▶ Text excerpt
Petition calls for 'N-word'-using trustee to resign, but will it come to anything?

Ahead of tonight's special board meeting at the York Region District School Board, parents are calling on Nancy Elgie's resignation, a trustee who admitted to using a racial slur to refer to a parent. A petition has amassed more than 1,100 signatures.

Nancy Elgie apologized for using the racial slur against a parent last November

Charline Grant says she appreciates the apology from the York Region School Board trustee, but issues of systemic racism have long gone unaddressed under the watch of the board's current director. (Craig Chivers / CBC News)

Ahead of tonight's special board meeting at the York Region District School Board, parents are calling for the resignation of Nancy Elgie, a trustee who admitted to using a racial slur to refer to a parent. A petition has amassed more than 1,200 signatures.

Here's what you need to know ahead of the meeting.

Who is Nancy Elgie?

Elgie, 82, is a trustee for Georgina whose term will be up in 2018. She was elected to the board in 2000, and has been a trustee since. She also held the position of vice-chair in 2011, 2012, 2013 and 2015. Elgie is the widow of Dr. Robert Elgie, a former conservative MPP and cabinet minister under the government of Bill Davis.

What happened?

York Region District School Board Trustee Nancy Elgie has apologized after allegedly using a racial slur to refer to a black parent at a November meeting of the board. (York Region District School Board)

During a public meeting on Nov. 22, Elgie used the N-word in reference to Charline Grant, a parent. Elgie admitted to using the slur in a letter to Grant.

▶ Supplied data
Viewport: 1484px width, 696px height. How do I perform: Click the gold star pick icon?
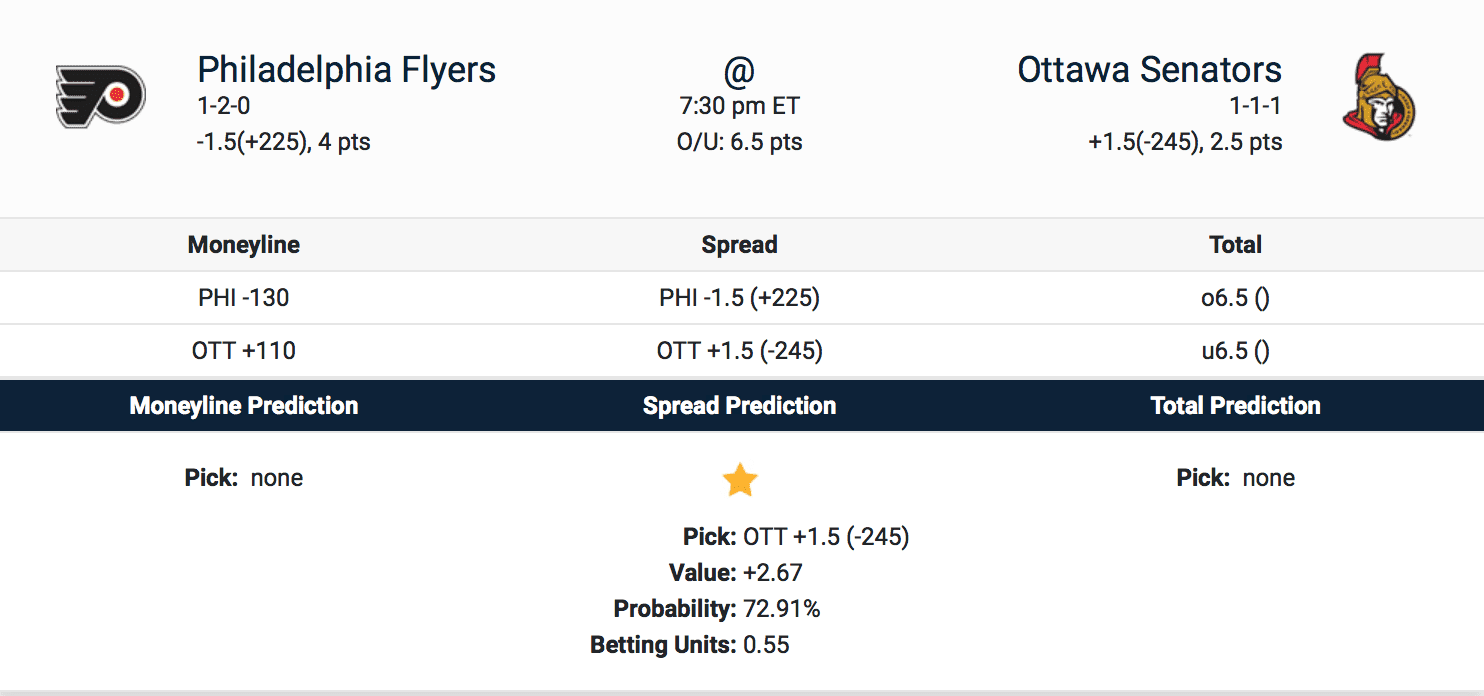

▶ Problem
Copy out the whole article about the petition against the school board trustee, word for word. None of the data matters here.

▶ Result of the task
Petition calls for 'N-word'-using trustee to resign, but will it come to anything?

Ahead of tonight's special board meeting at the York Region District School Board, parents are calling on Nancy Elgie's resignation, a trustee who admitted to using a racial slur to refer to a parent. A petition has amassed more than 1,100 signatures.

Nancy Elgie apologized for using the racial slur against a parent last November

Charline Grant says she appreciates the apology from the York Region School Board trustee, but issues of systemic racism have long gone unaddressed under the watch of the board's current director. (Craig Chivers / CBC News)

Ahead of tonight's special board meeting at the York Region District School Board, parents are calling for the resignation of Nancy Elgie, a trustee who admitted to using a racial slur to refer to a parent. A petition has amassed more than 1,200 signatures.

Here's what you need to know ahead of the meeting.

Who is Nancy Elgie?

Elgie, 82, is a trustee for Georgina whose term will be up in 2018. She was elected to the board in 2000, and has been a trustee since. She also held the position of vice-chair in 2011, 2012, 2013 and 2015. Elgie is the widow of Dr. Robert Elgie, a former conservative MPP and cabinet minister under the government of Bill Davis.

What happened?

York Region District School Board Trustee Nancy Elgie has apologized after allegedly using a racial slur to refer to a black parent at a November meeting of the board. (York Region District School Board)

During a public meeting on Nov. 22, Elgie used the N-word in reference to Charline Grant, a parent. Elgie admitted to using the slur in a letter to Grant.